- [TO DO] Reproduce the following lines with "GUI agent" substituted by "interface assistant" wherever it occurs, leaving everything else unchanged.

>> begin

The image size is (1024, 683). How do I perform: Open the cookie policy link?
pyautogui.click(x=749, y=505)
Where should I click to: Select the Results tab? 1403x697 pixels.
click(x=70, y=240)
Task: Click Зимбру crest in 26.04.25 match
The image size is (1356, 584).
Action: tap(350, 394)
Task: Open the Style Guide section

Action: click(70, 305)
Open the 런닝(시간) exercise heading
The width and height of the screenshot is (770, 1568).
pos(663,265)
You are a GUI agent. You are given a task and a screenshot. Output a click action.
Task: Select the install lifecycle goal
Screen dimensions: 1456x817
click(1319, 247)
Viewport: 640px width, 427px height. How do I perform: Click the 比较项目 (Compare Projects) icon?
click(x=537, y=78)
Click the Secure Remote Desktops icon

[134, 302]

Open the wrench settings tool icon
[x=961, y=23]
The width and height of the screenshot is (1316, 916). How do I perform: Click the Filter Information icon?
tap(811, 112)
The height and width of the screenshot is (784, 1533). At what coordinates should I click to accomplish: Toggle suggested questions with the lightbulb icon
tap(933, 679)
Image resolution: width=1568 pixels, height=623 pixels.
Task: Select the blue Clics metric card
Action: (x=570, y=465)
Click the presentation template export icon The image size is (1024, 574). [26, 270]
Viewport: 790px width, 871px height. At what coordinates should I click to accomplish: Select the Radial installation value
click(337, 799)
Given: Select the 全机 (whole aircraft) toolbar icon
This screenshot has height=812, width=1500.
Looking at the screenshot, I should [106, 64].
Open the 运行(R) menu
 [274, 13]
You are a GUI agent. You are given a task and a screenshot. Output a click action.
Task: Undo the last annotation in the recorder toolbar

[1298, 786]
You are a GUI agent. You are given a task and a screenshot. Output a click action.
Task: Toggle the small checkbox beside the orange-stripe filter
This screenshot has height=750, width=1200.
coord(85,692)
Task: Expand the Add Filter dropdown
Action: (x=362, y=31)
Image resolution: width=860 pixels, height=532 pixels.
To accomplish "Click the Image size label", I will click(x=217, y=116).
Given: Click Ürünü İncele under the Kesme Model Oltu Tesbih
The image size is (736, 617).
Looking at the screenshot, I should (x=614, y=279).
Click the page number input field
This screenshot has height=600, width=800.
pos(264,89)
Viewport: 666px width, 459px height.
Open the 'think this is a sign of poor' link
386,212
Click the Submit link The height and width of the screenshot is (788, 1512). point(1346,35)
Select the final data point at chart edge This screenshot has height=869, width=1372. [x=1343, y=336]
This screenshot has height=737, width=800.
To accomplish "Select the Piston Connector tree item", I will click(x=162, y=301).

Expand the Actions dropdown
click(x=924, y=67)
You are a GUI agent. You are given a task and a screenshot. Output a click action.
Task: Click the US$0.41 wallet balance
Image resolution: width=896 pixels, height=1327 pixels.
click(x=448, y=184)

>> end

- [COMPLETED EXERCISE]
The image size is (1024, 683). How do I perform: Open the cookie policy link?
pyautogui.click(x=749, y=505)
Where should I click to: Select the Results tab? 1403x697 pixels.
click(x=70, y=240)
Task: Click Зимбру crest in 26.04.25 match
The image size is (1356, 584).
Action: tap(350, 394)
Task: Open the Style Guide section

Action: click(70, 305)
Open the 런닝(시간) exercise heading
The width and height of the screenshot is (770, 1568).
pos(663,265)
You are a interface assistant. You are given a task and a screenshot. Output a click action.
Task: Select the install lifecycle goal
Screen dimensions: 1456x817
click(1319, 247)
Viewport: 640px width, 427px height. How do I perform: Click the 比较项目 (Compare Projects) icon?
click(x=537, y=78)
Click the Secure Remote Desktops icon

[134, 302]

Open the wrench settings tool icon
[x=961, y=23]
The width and height of the screenshot is (1316, 916). How do I perform: Click the Filter Information icon?
tap(811, 112)
The height and width of the screenshot is (784, 1533). At what coordinates should I click to accomplish: Toggle suggested questions with the lightbulb icon
tap(933, 679)
Image resolution: width=1568 pixels, height=623 pixels.
Task: Select the blue Clics metric card
Action: (x=570, y=465)
Click the presentation template export icon The image size is (1024, 574). [26, 270]
Viewport: 790px width, 871px height. At what coordinates should I click to accomplish: Select the Radial installation value
click(337, 799)
Given: Select the 全机 (whole aircraft) toolbar icon
This screenshot has height=812, width=1500.
Looking at the screenshot, I should [106, 64].
Open the 运行(R) menu
 [274, 13]
You are a interface assistant. You are given a task and a screenshot. Output a click action.
Task: Undo the last annotation in the recorder toolbar

[1298, 786]
You are a interface assistant. You are given a task and a screenshot. Output a click action.
Task: Toggle the small checkbox beside the orange-stripe filter
This screenshot has height=750, width=1200.
coord(85,692)
Task: Expand the Add Filter dropdown
Action: (x=362, y=31)
Image resolution: width=860 pixels, height=532 pixels.
To accomplish "Click the Image size label", I will click(x=217, y=116).
Given: Click Ürünü İncele under the Kesme Model Oltu Tesbih
The image size is (736, 617).
Looking at the screenshot, I should (x=614, y=279).
Click the page number input field
This screenshot has height=600, width=800.
pos(264,89)
Viewport: 666px width, 459px height.
Open the 'think this is a sign of poor' link
386,212
Click the Submit link The height and width of the screenshot is (788, 1512). point(1346,35)
Select the final data point at chart edge This screenshot has height=869, width=1372. [x=1343, y=336]
This screenshot has height=737, width=800.
To accomplish "Select the Piston Connector tree item", I will click(x=162, y=301).

Expand the Actions dropdown
click(x=924, y=67)
You are a interface assistant. You are given a task and a screenshot. Output a click action.
Task: Click the US$0.41 wallet balance
Image resolution: width=896 pixels, height=1327 pixels.
click(x=448, y=184)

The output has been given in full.